Hypogonadism is a term used to describe lower-than-normal levels of the male sex hormone testosterone.
It’s estimated that more than 15 million men in the United States have a testosterone deficiency, also referred to as hypogonadism. It’s a condition that’s often treated with testosterone replacement therapy. In addition to playing a role in sexual functions, the testosterone hormone affects:
- Muscle development
- Bone growth
- Red blood cell production
- Cognitive function
- Cardiovascular health
- Metabolic health
- Overall health
What Causes Testosterone Deficiency?
Testosterone production primarily occurs in Leydig cells in the testicles. As men age, testosterone production in these cells naturally begins to decline. Levels may become abnormally low for many reasons, including underlying health conditions such as diabetes. Obesity and higher than normal levels of cholesterol may also contribute to testosterone deficiency. The problem has also been associated with the use of certain opiate medications (narcotics), multiple instances of head trauma, alcoholism, chronic illness, stress, and gene abnormalities, amongst other conditions.
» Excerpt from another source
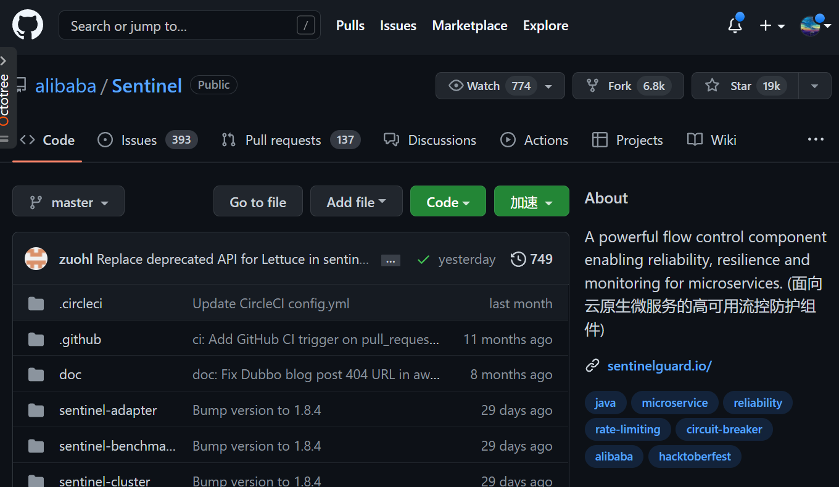Screen dimensions: 839x487
Task: Open the Issues tab
Action: (147, 140)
Symptoms of Testosterone Deficiency
Depression and a loss in sex drive are some of the more common symptoms associated with testosterone deficiency. Some men may also experience erectile dysfunction or a general decrease in their sense of well-being. Should testosterone levels remain consistently low, men might notice:
- A decrease in muscle mass
- Weight gain
- Mild anemia
- Decreased bone density and osteoporosis
- A reduction in body hair
- Decreased cognitive function and ability to focus
- Increased risks of cardiovascular issues
How It’s Diagnosed
A blood test is the only way to positively diagnose testosterone deficiency. Since levels of this hormone vary throughout the day, it is preferred to collect a blood sample in the morning since this is when testosterone levels tend to be higher.
How Does Testosterone Replacement Therapy Help?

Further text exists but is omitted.